* _INSTRUCTIONS FOR THE TASK_
Extract every entry word for word. Skip the pictures.

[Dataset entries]
■ ■ ■ ■
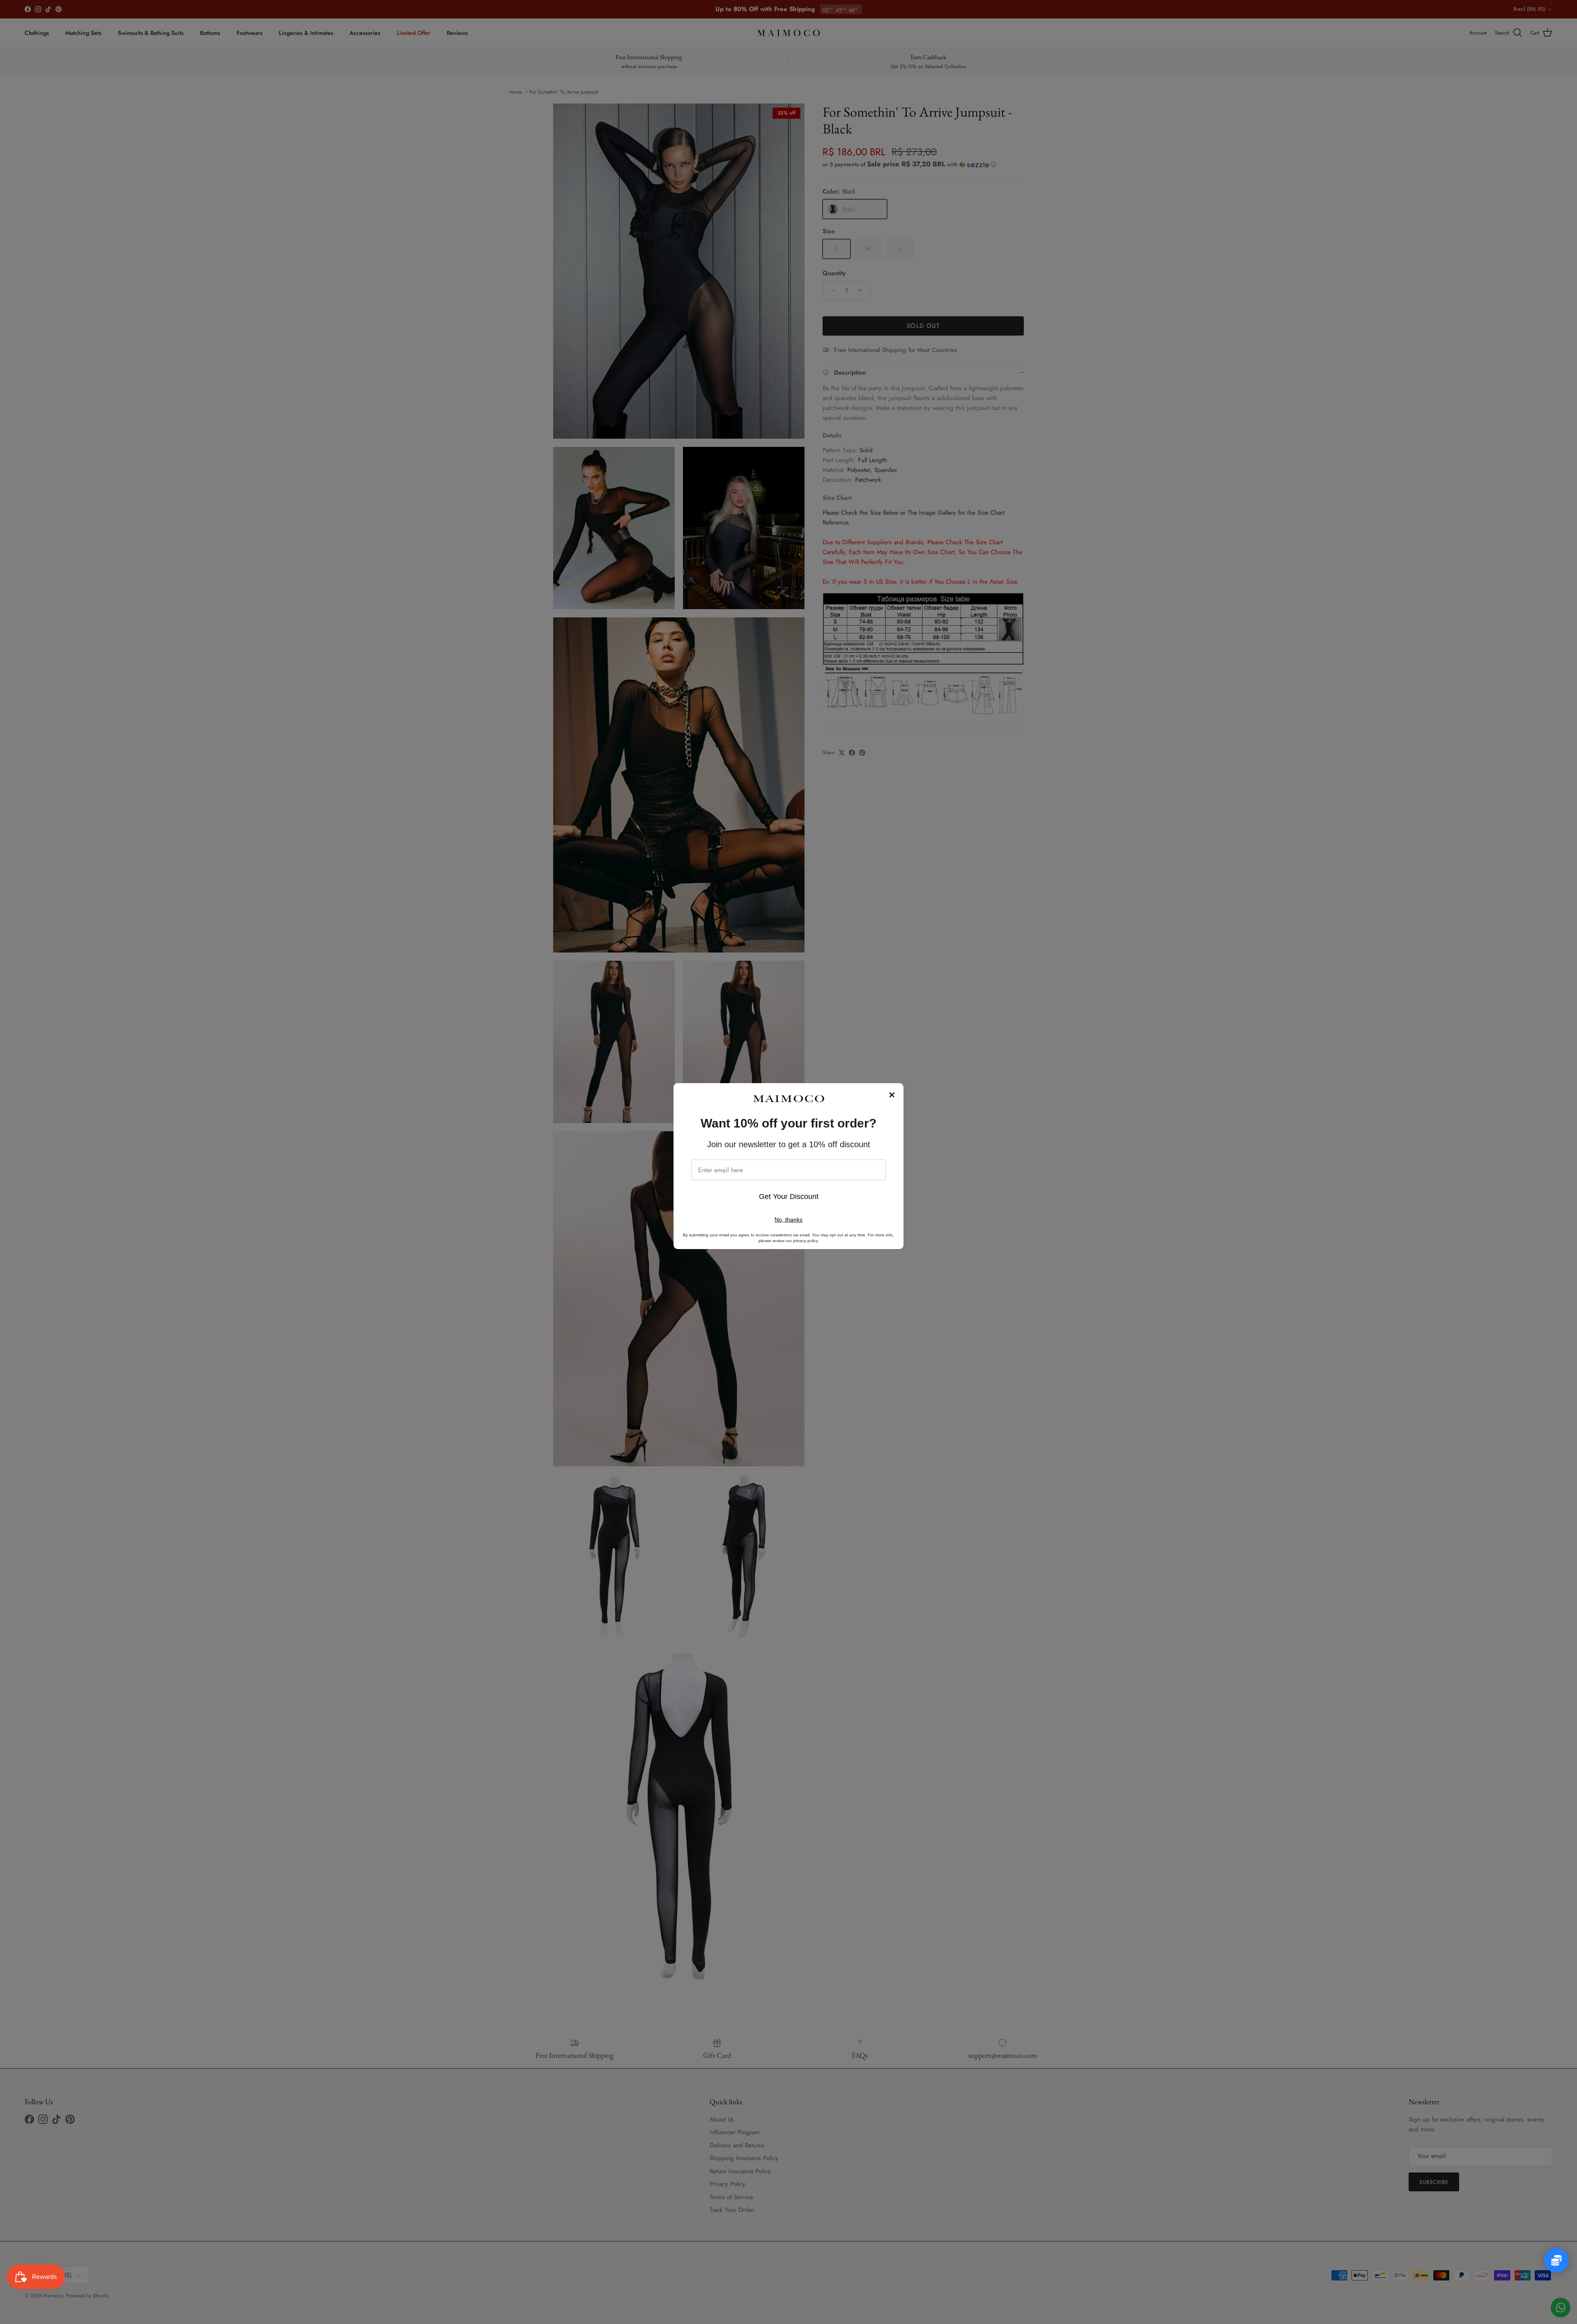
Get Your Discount (788, 1196)
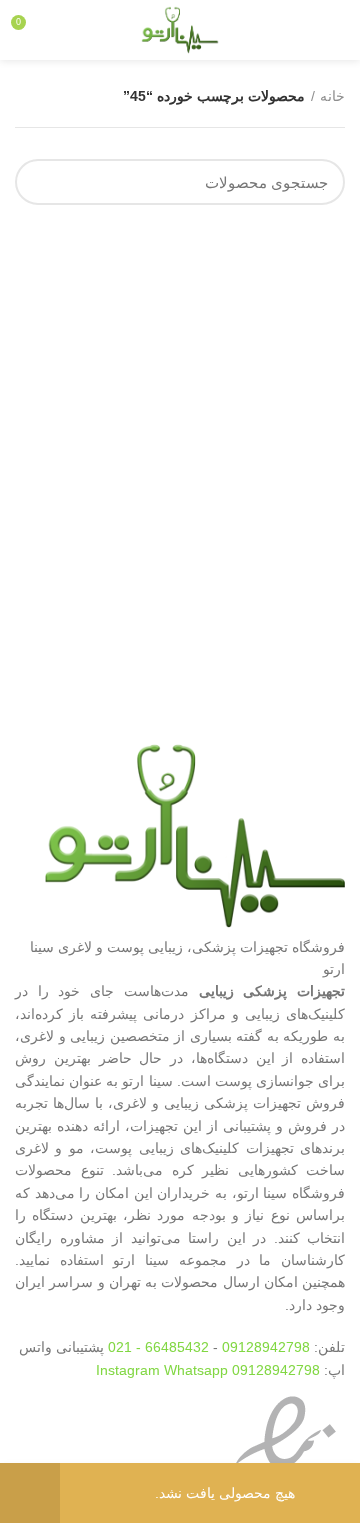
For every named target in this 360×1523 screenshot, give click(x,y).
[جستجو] (42, 182)
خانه (332, 96)
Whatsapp (196, 1370)
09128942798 (266, 1347)
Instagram (130, 1370)
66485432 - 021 (158, 1347)
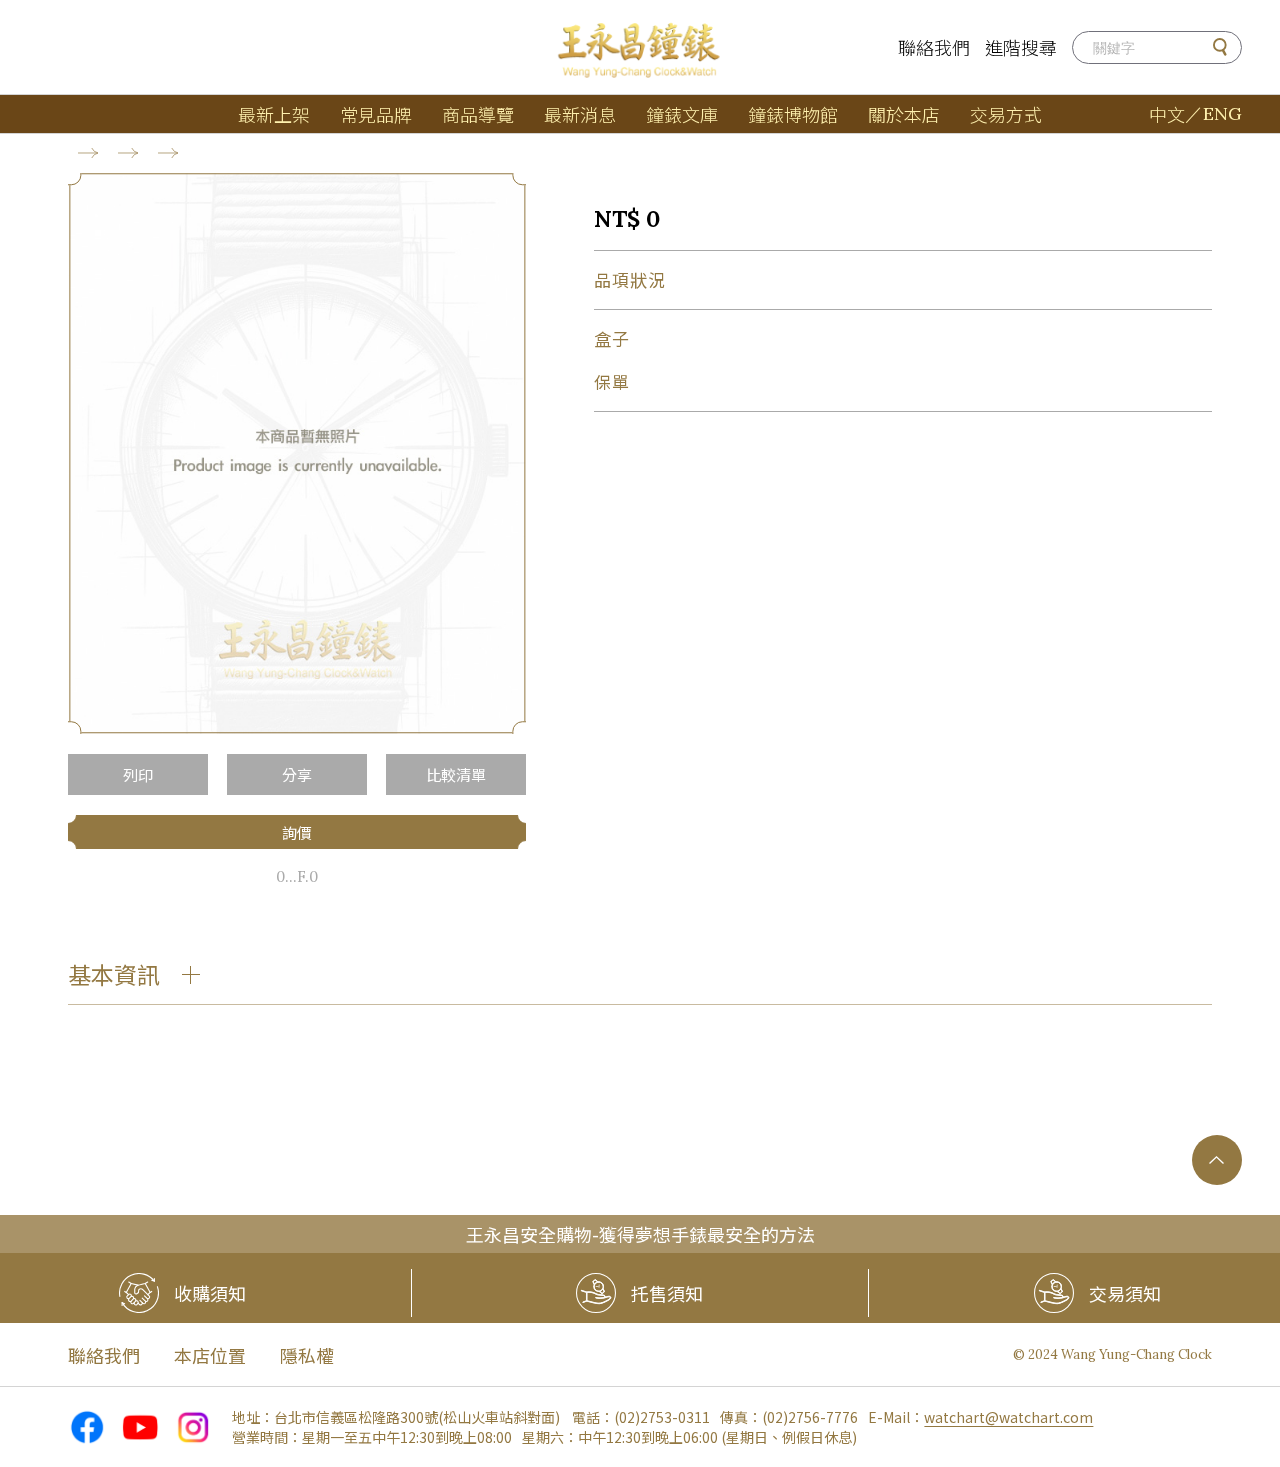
■ ■ ■ ■
* _OUTPUT FOR THIS EXERCISE_
Get Your Discount (788, 1196)
For every named target in this 360×1523 screenshot, give click(x,y).
[جستجو] (42, 182)
خانه (332, 96)
Whatsapp (196, 1370)
09128942798 (266, 1347)
Instagram (130, 1370)
66485432 - 021 (158, 1347)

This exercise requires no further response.